No furniture manufacturer wants to change its production process, then have to change it back in again, Blum noted.
"The manufacturers I know all really want to take flame retardants out, but they are worried," Blum added. "So, when someone like Kaiser tells them, 'We're not going to buy your products unless you take them out,' then they take them out."
Blum said she anticipates Kaiser's decision eventually will affect flame retardants in homes and other places Americans work and play. A study published in May found flame retardants in 100 percent of dust samples collected from 40 child care centers in California.

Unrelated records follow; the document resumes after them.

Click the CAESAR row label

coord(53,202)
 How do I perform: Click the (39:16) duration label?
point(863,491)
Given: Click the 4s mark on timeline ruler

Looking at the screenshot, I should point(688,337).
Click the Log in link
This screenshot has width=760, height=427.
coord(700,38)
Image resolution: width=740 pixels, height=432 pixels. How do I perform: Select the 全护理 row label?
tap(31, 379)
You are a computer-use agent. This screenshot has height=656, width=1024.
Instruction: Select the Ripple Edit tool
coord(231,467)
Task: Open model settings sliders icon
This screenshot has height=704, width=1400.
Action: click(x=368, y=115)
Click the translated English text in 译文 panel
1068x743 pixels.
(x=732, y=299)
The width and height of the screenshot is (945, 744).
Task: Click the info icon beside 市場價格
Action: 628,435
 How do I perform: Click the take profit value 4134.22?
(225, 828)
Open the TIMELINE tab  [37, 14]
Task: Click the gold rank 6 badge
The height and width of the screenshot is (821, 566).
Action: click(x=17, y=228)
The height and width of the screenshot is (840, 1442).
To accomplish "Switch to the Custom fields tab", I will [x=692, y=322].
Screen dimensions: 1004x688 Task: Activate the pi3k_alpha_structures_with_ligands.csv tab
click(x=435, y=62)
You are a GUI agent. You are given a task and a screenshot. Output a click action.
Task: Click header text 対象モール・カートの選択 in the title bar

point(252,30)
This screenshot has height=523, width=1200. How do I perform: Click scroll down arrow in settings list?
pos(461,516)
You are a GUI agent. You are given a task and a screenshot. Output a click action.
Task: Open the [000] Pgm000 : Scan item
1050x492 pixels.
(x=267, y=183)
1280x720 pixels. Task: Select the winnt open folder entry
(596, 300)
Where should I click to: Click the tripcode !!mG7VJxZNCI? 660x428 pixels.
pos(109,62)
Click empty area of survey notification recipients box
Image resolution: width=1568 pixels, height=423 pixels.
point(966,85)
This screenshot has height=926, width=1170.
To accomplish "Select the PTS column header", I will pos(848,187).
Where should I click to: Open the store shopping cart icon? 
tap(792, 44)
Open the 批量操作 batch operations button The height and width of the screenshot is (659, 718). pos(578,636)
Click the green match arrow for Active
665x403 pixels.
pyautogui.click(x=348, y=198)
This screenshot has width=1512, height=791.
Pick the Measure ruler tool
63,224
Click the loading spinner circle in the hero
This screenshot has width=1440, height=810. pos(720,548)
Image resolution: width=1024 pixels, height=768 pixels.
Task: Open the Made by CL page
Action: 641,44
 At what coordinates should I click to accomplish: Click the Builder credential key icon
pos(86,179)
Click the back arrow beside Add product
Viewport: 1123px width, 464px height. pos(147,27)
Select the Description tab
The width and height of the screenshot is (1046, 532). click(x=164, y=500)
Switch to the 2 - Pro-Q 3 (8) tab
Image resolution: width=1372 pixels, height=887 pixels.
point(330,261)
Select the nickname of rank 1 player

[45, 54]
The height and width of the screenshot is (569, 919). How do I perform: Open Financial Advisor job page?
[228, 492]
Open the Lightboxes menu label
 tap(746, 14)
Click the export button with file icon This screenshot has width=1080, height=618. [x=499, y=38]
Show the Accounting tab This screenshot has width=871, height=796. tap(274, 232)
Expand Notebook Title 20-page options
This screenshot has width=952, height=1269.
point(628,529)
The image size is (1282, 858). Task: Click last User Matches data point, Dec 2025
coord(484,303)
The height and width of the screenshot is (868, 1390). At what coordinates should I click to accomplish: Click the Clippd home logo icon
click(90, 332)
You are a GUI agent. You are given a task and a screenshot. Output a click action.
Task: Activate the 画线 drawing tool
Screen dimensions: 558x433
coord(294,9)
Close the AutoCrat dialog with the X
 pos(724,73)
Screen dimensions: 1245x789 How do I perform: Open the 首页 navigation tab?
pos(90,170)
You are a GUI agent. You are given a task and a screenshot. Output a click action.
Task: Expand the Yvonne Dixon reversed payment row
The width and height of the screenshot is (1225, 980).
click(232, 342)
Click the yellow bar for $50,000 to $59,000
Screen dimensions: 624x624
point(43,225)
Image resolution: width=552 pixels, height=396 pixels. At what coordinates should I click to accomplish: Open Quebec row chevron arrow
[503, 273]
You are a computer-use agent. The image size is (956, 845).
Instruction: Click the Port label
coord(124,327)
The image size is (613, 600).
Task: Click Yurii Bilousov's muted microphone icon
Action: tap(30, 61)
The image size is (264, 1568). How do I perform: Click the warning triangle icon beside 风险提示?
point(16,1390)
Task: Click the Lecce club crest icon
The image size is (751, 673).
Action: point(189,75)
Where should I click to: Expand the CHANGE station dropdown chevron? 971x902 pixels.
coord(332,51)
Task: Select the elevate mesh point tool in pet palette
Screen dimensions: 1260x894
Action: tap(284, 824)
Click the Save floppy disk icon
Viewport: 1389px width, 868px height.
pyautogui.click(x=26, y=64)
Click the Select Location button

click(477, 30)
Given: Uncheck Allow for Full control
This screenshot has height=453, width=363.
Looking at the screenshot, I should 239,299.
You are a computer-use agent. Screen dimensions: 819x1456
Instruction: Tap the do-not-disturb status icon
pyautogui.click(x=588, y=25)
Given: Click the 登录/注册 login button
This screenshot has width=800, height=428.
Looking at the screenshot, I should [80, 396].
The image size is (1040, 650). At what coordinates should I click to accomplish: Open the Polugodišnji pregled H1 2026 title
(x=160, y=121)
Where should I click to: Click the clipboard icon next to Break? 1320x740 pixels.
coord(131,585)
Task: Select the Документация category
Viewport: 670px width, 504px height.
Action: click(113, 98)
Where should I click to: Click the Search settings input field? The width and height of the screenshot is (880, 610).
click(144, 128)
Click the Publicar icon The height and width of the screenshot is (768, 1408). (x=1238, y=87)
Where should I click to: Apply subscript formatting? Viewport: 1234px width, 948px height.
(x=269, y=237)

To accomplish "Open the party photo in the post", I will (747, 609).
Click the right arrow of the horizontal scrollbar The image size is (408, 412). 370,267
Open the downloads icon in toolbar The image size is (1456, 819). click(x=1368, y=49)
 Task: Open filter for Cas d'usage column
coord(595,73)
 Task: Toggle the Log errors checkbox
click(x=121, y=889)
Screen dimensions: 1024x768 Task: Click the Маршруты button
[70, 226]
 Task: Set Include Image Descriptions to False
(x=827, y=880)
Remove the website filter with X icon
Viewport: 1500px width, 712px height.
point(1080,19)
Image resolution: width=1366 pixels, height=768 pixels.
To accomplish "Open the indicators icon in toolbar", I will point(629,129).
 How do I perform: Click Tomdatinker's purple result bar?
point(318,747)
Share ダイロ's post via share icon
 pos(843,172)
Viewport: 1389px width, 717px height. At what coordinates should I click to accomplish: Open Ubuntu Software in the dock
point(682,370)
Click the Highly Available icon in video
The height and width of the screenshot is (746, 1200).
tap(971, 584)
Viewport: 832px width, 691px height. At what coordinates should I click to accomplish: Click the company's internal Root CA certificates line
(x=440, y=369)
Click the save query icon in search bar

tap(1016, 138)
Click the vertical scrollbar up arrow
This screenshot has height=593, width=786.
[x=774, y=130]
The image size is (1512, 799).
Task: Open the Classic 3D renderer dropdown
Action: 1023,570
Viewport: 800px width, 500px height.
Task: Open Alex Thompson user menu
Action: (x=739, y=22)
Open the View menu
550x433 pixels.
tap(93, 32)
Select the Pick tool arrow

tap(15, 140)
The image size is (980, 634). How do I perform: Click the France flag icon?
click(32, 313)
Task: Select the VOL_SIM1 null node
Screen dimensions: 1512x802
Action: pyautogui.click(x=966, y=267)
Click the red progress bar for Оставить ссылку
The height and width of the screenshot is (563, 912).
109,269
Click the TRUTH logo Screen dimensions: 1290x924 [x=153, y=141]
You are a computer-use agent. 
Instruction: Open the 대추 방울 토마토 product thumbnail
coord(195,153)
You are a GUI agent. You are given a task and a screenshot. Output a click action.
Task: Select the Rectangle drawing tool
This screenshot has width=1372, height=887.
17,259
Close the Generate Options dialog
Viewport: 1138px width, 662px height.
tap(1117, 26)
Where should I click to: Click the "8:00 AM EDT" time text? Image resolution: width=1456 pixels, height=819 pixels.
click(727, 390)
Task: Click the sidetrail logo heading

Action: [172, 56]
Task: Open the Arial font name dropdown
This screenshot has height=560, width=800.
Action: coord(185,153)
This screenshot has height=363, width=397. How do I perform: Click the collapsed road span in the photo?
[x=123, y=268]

"Hospitals and day care centers are places where there's no smoking and not a known fire hazard. We're exposing our most vulnerable young children and ill people to harmful chemicals that aren't even providing a benefit. It's just foolish," said Blum.
The evidence that flame retardants can pose harm to human health, especially children's, has mounted in recent years. Another study, also published in May, found that a mother's exposure to polybrominated diphenyl ethers, or PBDEs, during early pregnancy and after a baby is born could harm her child's developing brain. A 10-fold increase in exposure to the flame retardant resulted, according to the study, in an average drop of 4.5 points in IQ, as well as a rise in hyperactivity -- findings consistent with previous research.
Bruce Lanphear, an environmental health expert at Simon Frasier University in British Columbia and author on the report, said the toxic insults are "comparable" to the known effects of lead.
Like leaded household paint, PBDEs are now broadly banned, but exist widely in older furniture, carpet padding, car seats and other consumer products. Experts caution that flame retardant chemicals used by manufacturers in place of PBDEs, such as Firemaster 550, now show signs of being at least as toxic.
Kaiser Permanente intends to avoid purchasing products that contain any type of chemical flame retardant, including Firemaster 550 and others that remain approved for use.
The pledge by the company, and any similar moves by other organizations, are "important," said Lanphear. But he emphasized that the problem will remain unsolved.
"For something like PBDE, a persistent pollutant, the cost will be born by at least the next generation or more," he said. "After it's already out there, it's really hard to put the genie back in the bottle."
Flame retardants are just one ingredient in the toxic soup that pervades the environment of most Americans, driving up spending at hospitals, including those in Kaiser Permanente's system. Mercury, phthalates, bisphenol A (BPA), and BPA's increasingly used replacement, bisphenol S, are among the other chemicals and heavy metals facing increased scrutiny.
The cost for diseases and disabilities tied to toxins "never get put into the equation" of sky-high health care costs, Lanphear said.
Gary Cohen, president and founder of Health Care Without Harm and the Healthier Hospitals Initiative, recognized the need for broader changes.
"We understand that policy change is needed to reform our nation's toxic chemical laws. They are 40 years out of date," said Cohen, referring to the Toxic Substances Control Act of 1976, which allows chemicals on to market with little or no proof of safety. A proposed amendment, the Chemicals in Commerce Act, is pending in the House, but has been chided by health advocates as too weak.
"In the absence of federal reform, we're going to continue to push the marketplace and get health care to lead by example to phase out these toxic chemicals," Cohen said during Tuesday's media call. "Health care professionals are some of the most respected members of our society -- so when they engage in policy efforts they are listened to more than others."